+++ DATA FOR ANALYSIS

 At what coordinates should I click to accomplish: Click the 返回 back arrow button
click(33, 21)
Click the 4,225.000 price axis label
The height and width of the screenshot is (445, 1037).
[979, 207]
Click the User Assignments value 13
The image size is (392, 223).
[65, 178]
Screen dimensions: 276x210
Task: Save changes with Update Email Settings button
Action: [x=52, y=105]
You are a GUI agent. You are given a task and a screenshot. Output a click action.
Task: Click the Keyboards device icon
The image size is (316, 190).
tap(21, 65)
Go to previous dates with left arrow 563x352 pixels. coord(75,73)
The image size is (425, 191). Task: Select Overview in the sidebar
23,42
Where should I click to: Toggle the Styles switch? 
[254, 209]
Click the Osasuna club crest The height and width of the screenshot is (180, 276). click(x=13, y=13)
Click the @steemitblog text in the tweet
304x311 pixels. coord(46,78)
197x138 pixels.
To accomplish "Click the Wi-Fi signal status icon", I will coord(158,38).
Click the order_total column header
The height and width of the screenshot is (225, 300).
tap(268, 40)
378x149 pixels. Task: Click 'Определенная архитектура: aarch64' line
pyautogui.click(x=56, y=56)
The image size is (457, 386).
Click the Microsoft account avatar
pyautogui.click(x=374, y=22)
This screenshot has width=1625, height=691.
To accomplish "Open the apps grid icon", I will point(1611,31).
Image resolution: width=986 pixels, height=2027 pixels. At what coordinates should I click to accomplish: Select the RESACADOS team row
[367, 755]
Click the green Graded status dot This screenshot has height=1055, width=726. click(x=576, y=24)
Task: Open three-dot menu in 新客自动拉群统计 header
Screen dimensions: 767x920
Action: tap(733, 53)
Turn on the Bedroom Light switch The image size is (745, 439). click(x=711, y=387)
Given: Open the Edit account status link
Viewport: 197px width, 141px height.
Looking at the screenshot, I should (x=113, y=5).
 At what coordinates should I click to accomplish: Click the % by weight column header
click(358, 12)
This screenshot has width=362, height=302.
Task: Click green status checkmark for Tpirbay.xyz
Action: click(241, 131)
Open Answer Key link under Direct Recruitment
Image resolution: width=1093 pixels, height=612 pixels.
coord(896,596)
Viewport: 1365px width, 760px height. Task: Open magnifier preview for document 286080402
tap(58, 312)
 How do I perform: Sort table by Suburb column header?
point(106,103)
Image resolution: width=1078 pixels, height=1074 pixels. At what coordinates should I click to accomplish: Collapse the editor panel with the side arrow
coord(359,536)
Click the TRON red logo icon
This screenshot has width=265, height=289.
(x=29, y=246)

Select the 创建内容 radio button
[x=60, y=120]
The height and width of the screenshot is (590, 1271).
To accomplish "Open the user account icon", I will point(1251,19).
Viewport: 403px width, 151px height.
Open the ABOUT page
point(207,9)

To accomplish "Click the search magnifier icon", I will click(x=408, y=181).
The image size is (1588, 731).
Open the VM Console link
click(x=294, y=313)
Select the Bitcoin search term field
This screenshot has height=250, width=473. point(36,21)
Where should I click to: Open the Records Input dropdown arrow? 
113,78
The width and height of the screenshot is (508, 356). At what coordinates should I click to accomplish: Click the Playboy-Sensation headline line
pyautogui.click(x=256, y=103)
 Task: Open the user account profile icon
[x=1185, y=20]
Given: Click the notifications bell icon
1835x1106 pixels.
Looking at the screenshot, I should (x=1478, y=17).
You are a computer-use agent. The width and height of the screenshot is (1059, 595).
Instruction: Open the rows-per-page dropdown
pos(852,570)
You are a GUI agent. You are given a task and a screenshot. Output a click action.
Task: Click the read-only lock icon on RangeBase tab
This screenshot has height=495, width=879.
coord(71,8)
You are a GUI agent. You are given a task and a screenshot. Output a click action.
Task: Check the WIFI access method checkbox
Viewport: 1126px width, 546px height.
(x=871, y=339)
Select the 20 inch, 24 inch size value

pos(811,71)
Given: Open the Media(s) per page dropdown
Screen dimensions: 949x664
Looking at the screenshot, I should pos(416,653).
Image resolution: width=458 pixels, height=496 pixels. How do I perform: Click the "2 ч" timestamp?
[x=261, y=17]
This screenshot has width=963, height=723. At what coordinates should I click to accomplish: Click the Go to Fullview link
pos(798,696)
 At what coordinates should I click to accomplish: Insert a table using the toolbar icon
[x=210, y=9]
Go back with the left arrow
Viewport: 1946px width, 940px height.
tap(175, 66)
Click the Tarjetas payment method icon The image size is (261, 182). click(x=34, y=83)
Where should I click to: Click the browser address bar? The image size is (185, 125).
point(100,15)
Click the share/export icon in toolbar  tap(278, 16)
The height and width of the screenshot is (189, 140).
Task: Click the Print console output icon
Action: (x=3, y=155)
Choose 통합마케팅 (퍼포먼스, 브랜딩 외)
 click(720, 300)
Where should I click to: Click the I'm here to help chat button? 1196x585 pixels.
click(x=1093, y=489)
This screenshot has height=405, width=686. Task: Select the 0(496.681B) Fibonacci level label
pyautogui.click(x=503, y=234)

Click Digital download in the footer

++++++

What is needed is a full, exact copy of the records.

 At what coordinates should I click to accomplish: Click the 返回 back arrow button
click(33, 21)
Click the 4,225.000 price axis label
The height and width of the screenshot is (445, 1037).
[979, 207]
Click the User Assignments value 13
The image size is (392, 223).
[65, 178]
Screen dimensions: 276x210
Task: Save changes with Update Email Settings button
Action: [x=52, y=105]
You are a GUI agent. You are given a task and a screenshot. Output a click action.
Task: Click the Keyboards device icon
The image size is (316, 190).
tap(21, 65)
Go to previous dates with left arrow 563x352 pixels. coord(75,73)
The image size is (425, 191). Task: Select Overview in the sidebar
23,42
Where should I click to: Toggle the Styles switch? 
[254, 209]
Click the Osasuna club crest The height and width of the screenshot is (180, 276). click(x=13, y=13)
Click the @steemitblog text in the tweet
304x311 pixels. coord(46,78)
197x138 pixels.
To accomplish "Click the Wi-Fi signal status icon", I will coord(158,38).
Click the order_total column header
The height and width of the screenshot is (225, 300).
tap(268, 40)
378x149 pixels. Task: Click 'Определенная архитектура: aarch64' line
pyautogui.click(x=56, y=56)
The image size is (457, 386).
Click the Microsoft account avatar
pyautogui.click(x=374, y=22)
This screenshot has width=1625, height=691.
To accomplish "Open the apps grid icon", I will point(1611,31).
Image resolution: width=986 pixels, height=2027 pixels. At what coordinates should I click to accomplish: Select the RESACADOS team row
[367, 755]
Click the green Graded status dot This screenshot has height=1055, width=726. click(x=576, y=24)
Task: Open three-dot menu in 新客自动拉群统计 header
Screen dimensions: 767x920
Action: tap(733, 53)
Turn on the Bedroom Light switch The image size is (745, 439). click(x=711, y=387)
Given: Open the Edit account status link
Viewport: 197px width, 141px height.
Looking at the screenshot, I should (x=113, y=5).
 At what coordinates should I click to accomplish: Click the % by weight column header
click(358, 12)
This screenshot has width=362, height=302.
Task: Click green status checkmark for Tpirbay.xyz
Action: click(241, 131)
Open Answer Key link under Direct Recruitment
Image resolution: width=1093 pixels, height=612 pixels.
coord(896,596)
Viewport: 1365px width, 760px height. Task: Open magnifier preview for document 286080402
tap(58, 312)
 How do I perform: Sort table by Suburb column header?
point(106,103)
Image resolution: width=1078 pixels, height=1074 pixels. At what coordinates should I click to accomplish: Collapse the editor panel with the side arrow
coord(359,536)
Click the TRON red logo icon
This screenshot has width=265, height=289.
(x=29, y=246)

Select the 创建内容 radio button
[x=60, y=120]
The height and width of the screenshot is (590, 1271).
To accomplish "Open the user account icon", I will point(1251,19).
Viewport: 403px width, 151px height.
Open the ABOUT page
point(207,9)

To accomplish "Click the search magnifier icon", I will click(x=408, y=181).
The image size is (1588, 731).
Open the VM Console link
click(x=294, y=313)
Select the Bitcoin search term field
This screenshot has height=250, width=473. point(36,21)
Where should I click to: Open the Records Input dropdown arrow? 
113,78
The width and height of the screenshot is (508, 356). At what coordinates should I click to accomplish: Click the Playboy-Sensation headline line
pyautogui.click(x=256, y=103)
 Task: Open the user account profile icon
[x=1185, y=20]
Given: Click the notifications bell icon
1835x1106 pixels.
Looking at the screenshot, I should (x=1478, y=17).
You are a computer-use agent. The width and height of the screenshot is (1059, 595).
Instruction: Open the rows-per-page dropdown
pos(852,570)
You are a GUI agent. You are given a task and a screenshot. Output a click action.
Task: Click the read-only lock icon on RangeBase tab
This screenshot has height=495, width=879.
coord(71,8)
You are a GUI agent. You are given a task and a screenshot. Output a click action.
Task: Check the WIFI access method checkbox
Viewport: 1126px width, 546px height.
(x=871, y=339)
Select the 20 inch, 24 inch size value

pos(811,71)
Given: Open the Media(s) per page dropdown
Screen dimensions: 949x664
Looking at the screenshot, I should pos(416,653).
Image resolution: width=458 pixels, height=496 pixels. How do I perform: Click the "2 ч" timestamp?
[x=261, y=17]
This screenshot has width=963, height=723. At what coordinates should I click to accomplish: Click the Go to Fullview link
pos(798,696)
 At what coordinates should I click to accomplish: Insert a table using the toolbar icon
[x=210, y=9]
Go back with the left arrow
Viewport: 1946px width, 940px height.
tap(175, 66)
Click the Tarjetas payment method icon The image size is (261, 182). click(x=34, y=83)
Where should I click to: Click the browser address bar? The image size is (185, 125).
point(100,15)
Click the share/export icon in toolbar  tap(278, 16)
The height and width of the screenshot is (189, 140).
Task: Click the Print console output icon
Action: (x=3, y=155)
Choose 통합마케팅 (퍼포먼스, 브랜딩 외)
 click(720, 300)
Where should I click to: Click the I'm here to help chat button? 1196x585 pixels.
click(x=1093, y=489)
This screenshot has height=405, width=686. Task: Select the 0(496.681B) Fibonacci level label
pyautogui.click(x=503, y=234)

Click Digital download in the footer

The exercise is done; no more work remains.